(Collected data entries)

Segment Open

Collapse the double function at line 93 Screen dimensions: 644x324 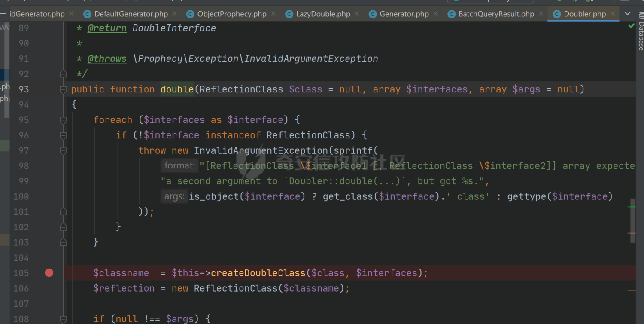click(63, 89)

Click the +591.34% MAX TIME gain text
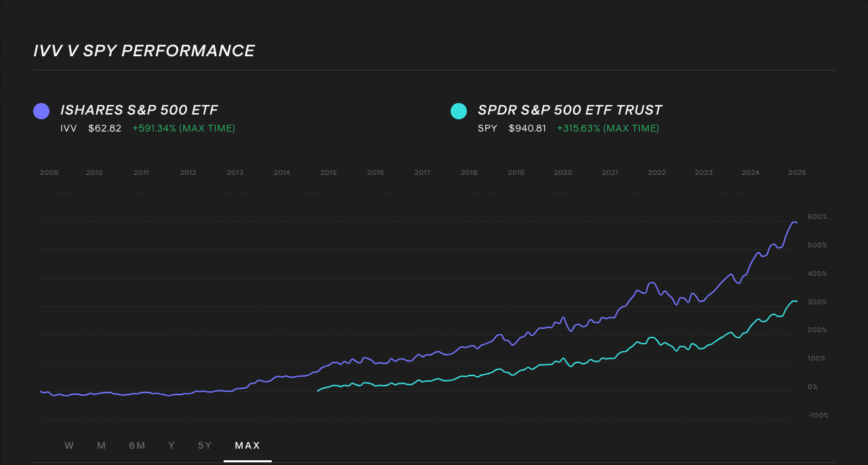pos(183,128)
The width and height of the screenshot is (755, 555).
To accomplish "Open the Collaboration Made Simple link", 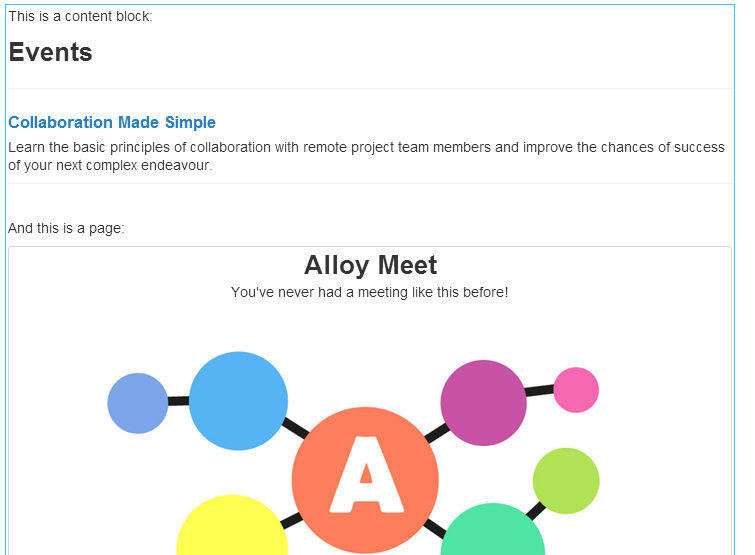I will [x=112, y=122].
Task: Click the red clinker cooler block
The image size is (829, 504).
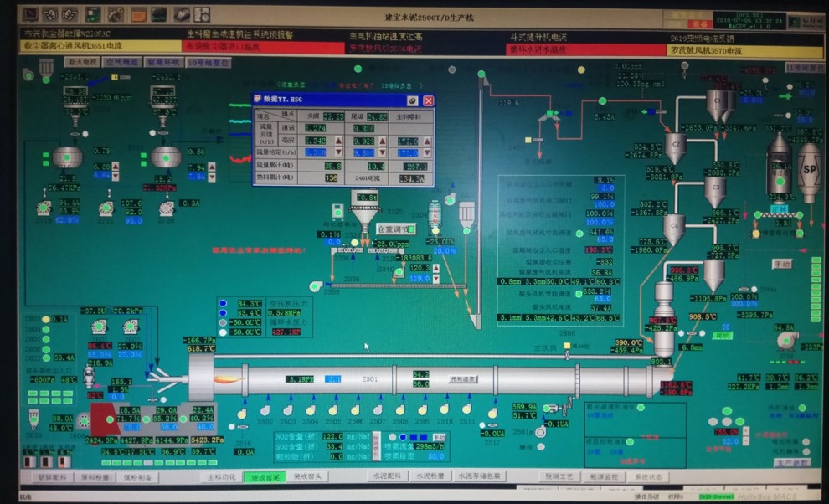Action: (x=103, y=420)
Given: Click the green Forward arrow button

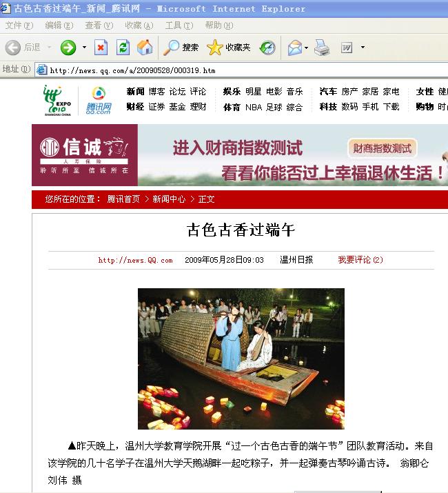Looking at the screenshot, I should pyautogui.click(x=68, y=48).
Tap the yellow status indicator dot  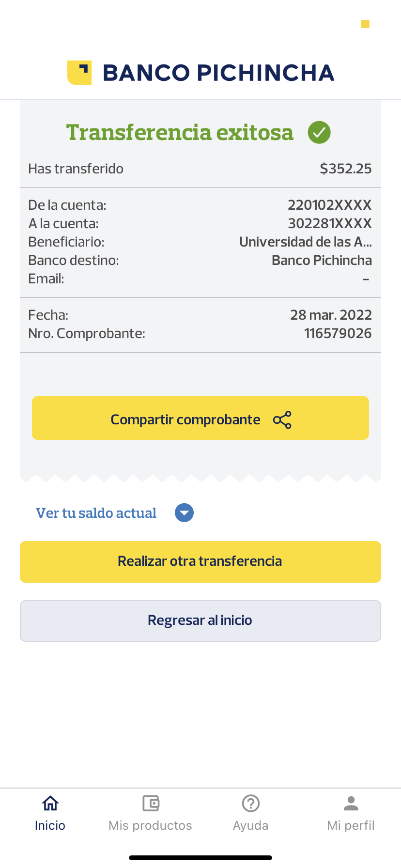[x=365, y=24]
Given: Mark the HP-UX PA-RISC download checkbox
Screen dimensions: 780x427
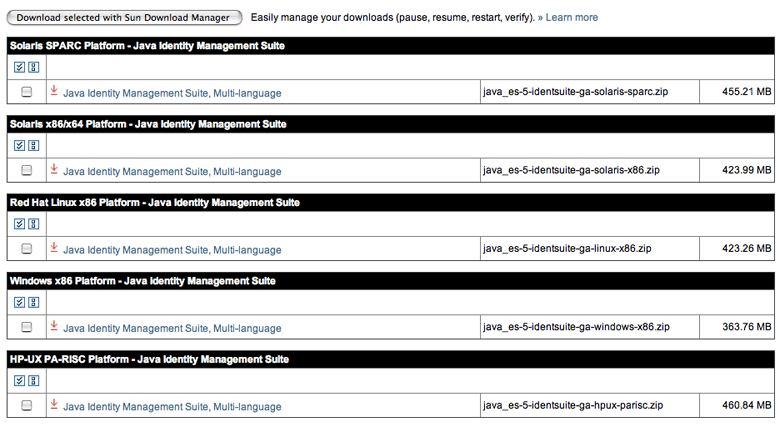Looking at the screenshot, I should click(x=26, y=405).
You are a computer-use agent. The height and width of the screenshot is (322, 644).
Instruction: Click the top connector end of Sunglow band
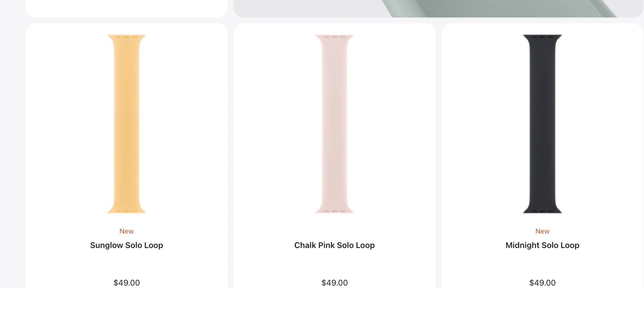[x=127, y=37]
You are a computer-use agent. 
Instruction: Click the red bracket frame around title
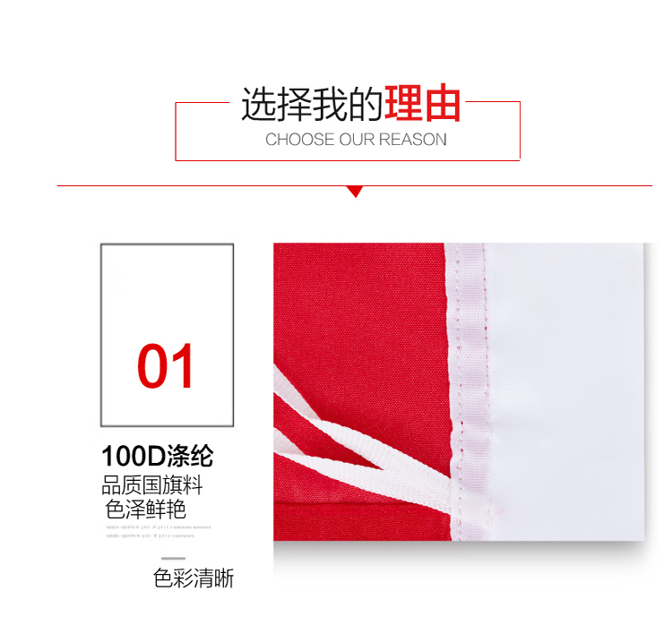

Segment Closed

DESCRIPTION OF THE TASK:
Lines holding "agent" in the data above: copy each of them.

YOUR SOLUTION:
You are a computer-use agent. The height and width of the screenshot is (322, 644).
You are a computer-use agent. 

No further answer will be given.